Control over diagnostic output

 --source=FILE             The source for the library being analyzed
                           (tarball or zip archive).  If provided, a report
                           will be generated

Tell the analysis the source tarball that was used to build the input library. This is used to provide detailed reports about the analysis results, including source lines that led the analysis to report each of its annotations. This option is only used if --reportDir is also specified.

 --reportDir=DIRECTORY     The directory in which the summary report will
                           be produced.  Defaults to the REPOSITORY.

Write an HTML report describing the annotations inferred to the given directory. If --source is also specified, the report includes hyperlinked breakdowns of individual functions.

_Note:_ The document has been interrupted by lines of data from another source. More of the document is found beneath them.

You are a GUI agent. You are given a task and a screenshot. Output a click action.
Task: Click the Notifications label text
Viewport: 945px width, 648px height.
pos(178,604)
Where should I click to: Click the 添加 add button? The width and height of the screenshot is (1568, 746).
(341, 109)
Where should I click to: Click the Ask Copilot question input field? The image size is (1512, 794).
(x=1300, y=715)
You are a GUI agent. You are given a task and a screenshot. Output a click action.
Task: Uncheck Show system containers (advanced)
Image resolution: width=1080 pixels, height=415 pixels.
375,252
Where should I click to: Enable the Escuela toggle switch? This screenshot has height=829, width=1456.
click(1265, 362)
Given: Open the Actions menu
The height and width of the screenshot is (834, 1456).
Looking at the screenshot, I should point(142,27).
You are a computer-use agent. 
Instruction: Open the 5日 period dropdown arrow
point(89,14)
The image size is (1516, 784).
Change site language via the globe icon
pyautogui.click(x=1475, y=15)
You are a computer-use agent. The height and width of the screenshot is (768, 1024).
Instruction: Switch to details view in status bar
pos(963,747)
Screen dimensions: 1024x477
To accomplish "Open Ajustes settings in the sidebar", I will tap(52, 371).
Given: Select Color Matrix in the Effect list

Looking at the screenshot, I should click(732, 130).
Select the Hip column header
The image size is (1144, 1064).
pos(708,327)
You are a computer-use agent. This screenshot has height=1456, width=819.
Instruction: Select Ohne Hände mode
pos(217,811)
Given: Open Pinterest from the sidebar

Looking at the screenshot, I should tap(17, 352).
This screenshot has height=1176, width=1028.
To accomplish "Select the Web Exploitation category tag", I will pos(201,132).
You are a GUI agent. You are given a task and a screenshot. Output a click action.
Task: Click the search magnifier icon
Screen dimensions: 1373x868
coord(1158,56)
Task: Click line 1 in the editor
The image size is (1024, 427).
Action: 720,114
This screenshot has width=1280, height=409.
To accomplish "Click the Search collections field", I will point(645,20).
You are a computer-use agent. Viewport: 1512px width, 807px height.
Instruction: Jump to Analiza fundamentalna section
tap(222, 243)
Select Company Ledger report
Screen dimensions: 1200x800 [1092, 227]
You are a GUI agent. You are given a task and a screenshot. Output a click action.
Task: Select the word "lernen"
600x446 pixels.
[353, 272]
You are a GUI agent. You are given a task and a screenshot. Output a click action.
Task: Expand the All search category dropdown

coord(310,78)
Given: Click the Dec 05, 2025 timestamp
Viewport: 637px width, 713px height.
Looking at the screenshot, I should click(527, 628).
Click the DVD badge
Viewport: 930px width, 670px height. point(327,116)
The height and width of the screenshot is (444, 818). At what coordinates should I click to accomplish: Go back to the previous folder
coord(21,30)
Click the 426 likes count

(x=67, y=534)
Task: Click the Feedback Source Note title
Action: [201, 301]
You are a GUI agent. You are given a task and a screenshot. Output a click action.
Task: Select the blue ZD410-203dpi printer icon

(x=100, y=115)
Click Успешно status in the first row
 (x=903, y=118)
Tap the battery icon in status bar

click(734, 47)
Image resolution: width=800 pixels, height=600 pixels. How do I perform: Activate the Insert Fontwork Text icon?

 --annotations=FILE        An optional file containing annotations for
                           the library being analyzed

If the analysis cannot infer all of the annotations you think it should, you can use this option to provide it with some manual annotations that it will include in its output and analysis. This is most useful to annotate complicated allocation functions that the analysis cannot prove are actually allocators (due to memory pooling, for example).

The format is the same as the output.

 -? --help                    Display help message

IIGen currently does not support any options. It always writes its output to standard output. The modules it generates work with both Python 2.x and Python 3.x.